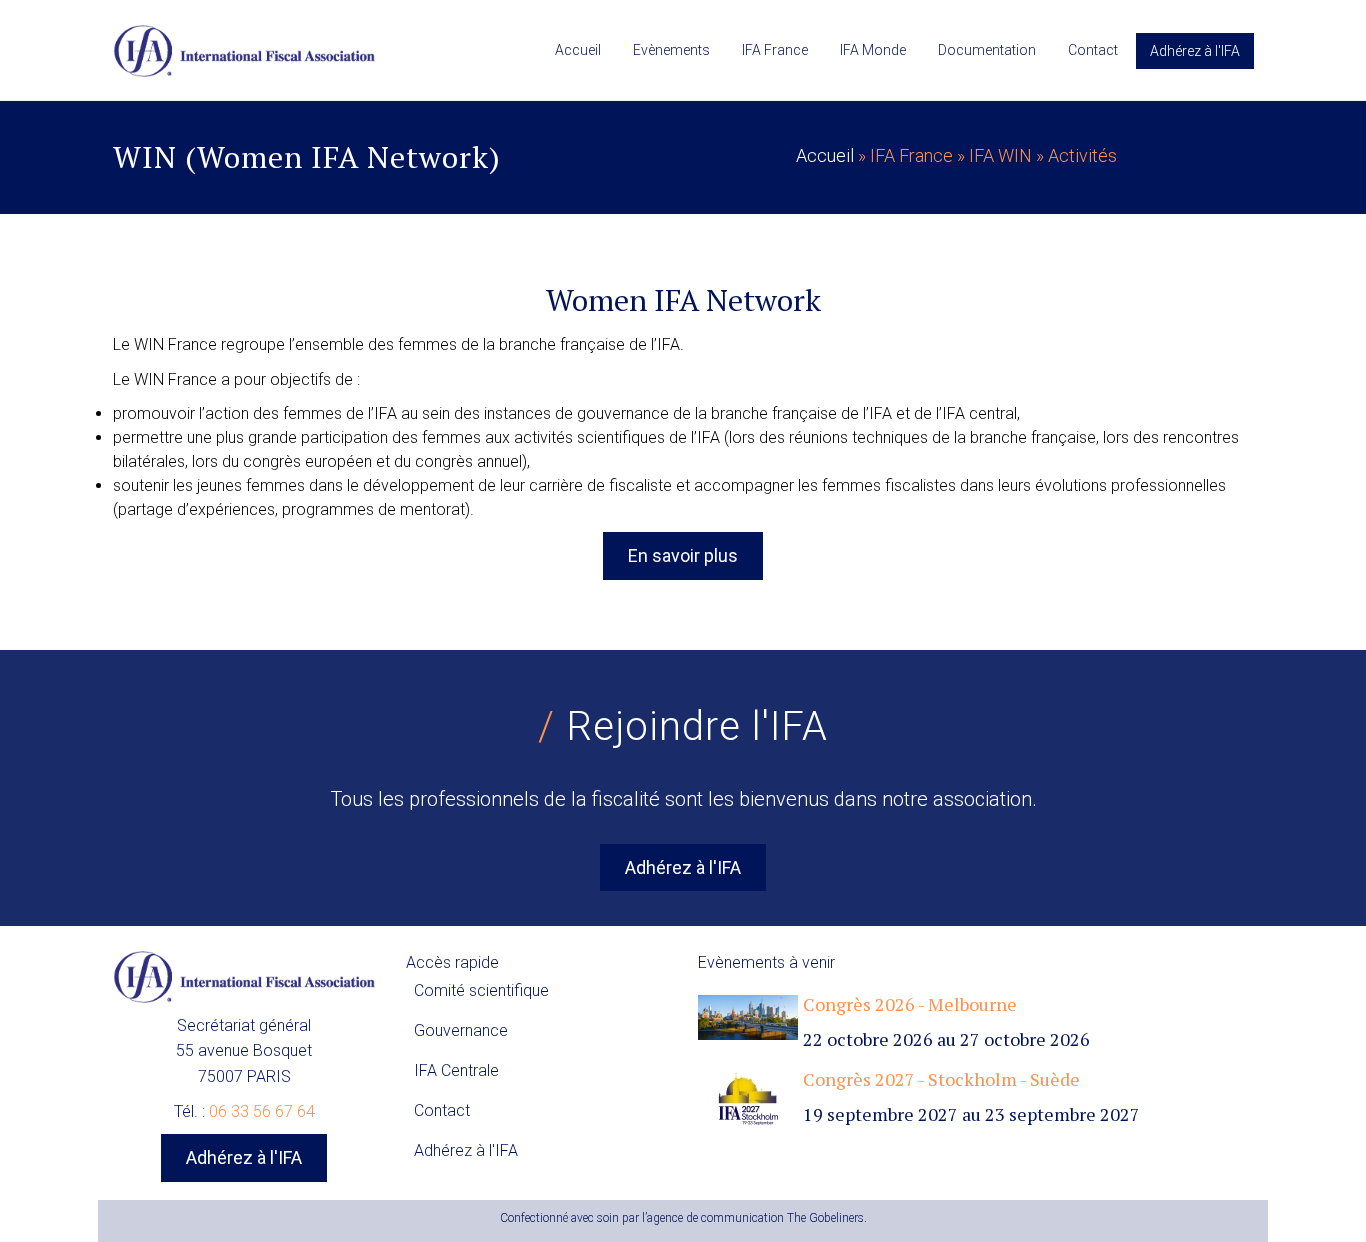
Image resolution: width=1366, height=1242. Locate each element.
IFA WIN (1000, 155)
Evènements (671, 50)
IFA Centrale (456, 1070)
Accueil (578, 50)
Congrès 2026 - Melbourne (910, 1004)
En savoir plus (683, 555)
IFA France (775, 50)
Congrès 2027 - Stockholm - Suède (941, 1079)
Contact (1093, 50)
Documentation (987, 50)
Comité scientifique (481, 990)
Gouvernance (461, 1030)
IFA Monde (873, 50)
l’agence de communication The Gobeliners (753, 1218)
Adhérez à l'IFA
..............................
> _Task_: Set down exactly, and only, the lines from the one containing "IFA WIN (1000, 155)" to the final line of the data.

> _Result for this exercise_:
IFA WIN (1000, 155)
Evènements (671, 50)
IFA Centrale (456, 1070)
Accueil (578, 50)
Congrès 2026 - Melbourne (910, 1004)
En savoir plus (683, 555)
IFA France (775, 50)
Congrès 2027 - Stockholm - Suède (941, 1079)
Contact (1093, 50)
Documentation (987, 50)
Comité scientifique (481, 990)
Gouvernance (461, 1030)
IFA Monde (873, 50)
l’agence de communication The Gobeliners (753, 1218)
Adhérez à l'IFA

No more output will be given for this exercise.